Akhirnya Bodhisattva Samantabhadra dengan kekuatan batin berhasil mengetahui dan memperlihatkan tempat para Bodhisattva Agung itu berasal, serta menjelaskan bahwa kemampuan mengagumkan ini merupakan hasil dari Praktik Samantabhadra.
Pusat pembabaran Dharma Samantabhadra konon diyakini terletak di Gunung Emei, Propinsi Sichuan, bagian barat daya Tiongkok. Selain berpedoman pada catatan dalam Sutra, keyakinan ini juga tidak terlepas dari kisah nyata mengenai penampakan Samantabhadra di gunung tersebut. Kisah pertama muncul pada masa dinasti Jin.
Saat itu hiduplah seorang praktisi penyepian bernama Puwen. Ketika mencari obat-obatan di gunung Emei, beliau melihat seekor rusa dan kemudian berusaha mengejarnya. Saat rusa tersebut lari hingga ke atas puncak gunung yang tidak memiliki jalan keluar, sang rusa tiba-tiba menghilang dan muncul berkas cahaya yang aneh. Melihat kejadian ini, Puwen merasa heran.
Beliau lalu bertanya pada Baozhang, seorang bhiksu asal India yang kebetulan sedang berkunjung ke Tiongkok. Bhiksu Baozhang lalu menjelaskan bahwa apa yang dilihat Puwen itu merupakan makhluk jelmaan Bodhisattva Samantabhadra.
Menurut Bhiksu Baozhang, Samantabhadra berdiam di gunung tersebut untuk mengajarkan Dharma. Selain itu, pemandangan yang unik di gunung Emei terletak pada kemunculan cahaya aneh di malam hari. Ciri-ciri inilah yang menjadi pedoman atas keyakinan bahwa gunung ini sesuai dengan gambaran catatan Sutra.

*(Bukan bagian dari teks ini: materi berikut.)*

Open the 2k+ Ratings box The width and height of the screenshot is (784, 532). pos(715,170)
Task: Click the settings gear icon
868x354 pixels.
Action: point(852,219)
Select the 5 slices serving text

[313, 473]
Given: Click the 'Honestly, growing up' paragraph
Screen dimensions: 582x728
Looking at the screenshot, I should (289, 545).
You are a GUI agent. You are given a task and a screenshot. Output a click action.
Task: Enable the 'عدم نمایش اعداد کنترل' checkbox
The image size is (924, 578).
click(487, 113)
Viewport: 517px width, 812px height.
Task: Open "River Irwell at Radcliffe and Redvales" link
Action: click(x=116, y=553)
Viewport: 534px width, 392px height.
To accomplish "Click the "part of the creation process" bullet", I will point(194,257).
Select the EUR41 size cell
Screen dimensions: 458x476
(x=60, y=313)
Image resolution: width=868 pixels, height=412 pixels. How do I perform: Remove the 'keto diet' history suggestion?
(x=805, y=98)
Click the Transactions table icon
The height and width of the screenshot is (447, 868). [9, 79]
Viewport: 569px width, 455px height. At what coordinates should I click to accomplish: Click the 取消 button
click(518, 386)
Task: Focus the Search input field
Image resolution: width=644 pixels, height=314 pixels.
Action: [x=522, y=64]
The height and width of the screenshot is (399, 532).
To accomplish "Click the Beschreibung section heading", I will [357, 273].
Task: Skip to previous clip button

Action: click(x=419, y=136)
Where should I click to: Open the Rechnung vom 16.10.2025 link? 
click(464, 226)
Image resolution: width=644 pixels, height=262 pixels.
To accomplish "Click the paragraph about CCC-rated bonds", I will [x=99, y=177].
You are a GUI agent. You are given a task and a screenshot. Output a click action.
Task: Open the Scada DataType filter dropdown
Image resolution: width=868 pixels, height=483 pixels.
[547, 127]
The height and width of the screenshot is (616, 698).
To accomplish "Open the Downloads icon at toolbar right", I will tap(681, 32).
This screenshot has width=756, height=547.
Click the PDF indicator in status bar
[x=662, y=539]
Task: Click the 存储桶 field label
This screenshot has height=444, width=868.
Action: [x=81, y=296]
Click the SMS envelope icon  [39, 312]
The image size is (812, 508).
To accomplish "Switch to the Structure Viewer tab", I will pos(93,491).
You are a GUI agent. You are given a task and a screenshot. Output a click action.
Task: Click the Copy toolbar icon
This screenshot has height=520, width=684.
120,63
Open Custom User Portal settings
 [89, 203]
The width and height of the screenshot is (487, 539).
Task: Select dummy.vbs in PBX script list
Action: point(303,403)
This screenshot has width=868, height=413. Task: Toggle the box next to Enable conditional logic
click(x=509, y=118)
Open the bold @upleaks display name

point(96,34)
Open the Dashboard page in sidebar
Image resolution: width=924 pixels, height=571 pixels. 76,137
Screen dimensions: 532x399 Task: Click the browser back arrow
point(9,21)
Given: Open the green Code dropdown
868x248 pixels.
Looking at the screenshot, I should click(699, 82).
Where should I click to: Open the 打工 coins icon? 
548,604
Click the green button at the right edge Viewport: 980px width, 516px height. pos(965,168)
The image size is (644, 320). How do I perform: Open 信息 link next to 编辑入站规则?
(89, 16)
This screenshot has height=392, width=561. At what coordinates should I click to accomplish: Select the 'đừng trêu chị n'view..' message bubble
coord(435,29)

Bagi pemeluk agama Buddha di Tiongkok, Gunung Emei disebut juga sebagai Guangming Shan (Gunung Cahaya Gemilang). Menurut Sutra Avatamsaka bagian Kediaman ParaBodhisattva disebutkan, “Di wilayah barat daya terdapat
wilayah yang bernama Gunung Cahaya Gemilang. Semenjak lama gunung ini menjadi tempat kediaman para Bodhisattva, dan sekarang ini Bodhisattva Samantabhadra bersama sekelompok Bodhisattva lain sejumlah 3.000 orang menetap di gunung ini untuk membabarkan Dharma.”
Apakah benar Gunung Cahaya Gemillang yang digambarkan dalam Sutra menunjuk pada gunung Emei? Yang jelas Gunung Emei telah menjadi gunung
yang memiliki jodoh karma yang tak terpisahkan dengan nama Bodhisattva Samantabhadra. Semenjak dikenal sebagai pusat pembabaran Dharma Bodhisattva Samantabhadra, berdirilah puluhan vihara di seantero Gunung Emei yang merupakan salah satu Empat Gunung Buddha di Tiongkok.
Pada prinsipnya, semua Bodhisattva menapak jalan yang setara serta melalui berbagai upaya kausalya (metode praktis - bijaksana), salah satunya dalam bentuk wujud jelmaan untuk membimbing makhluk hidup agar berkenan memasuki pemahaman Dharma. Demikian juga dengan Samantabhadra
yang menekankan upaya kausalya segi praktik dan perilaku dalam menempuh Jalan Bodhisattva untuk membahagiakan semua makhluk.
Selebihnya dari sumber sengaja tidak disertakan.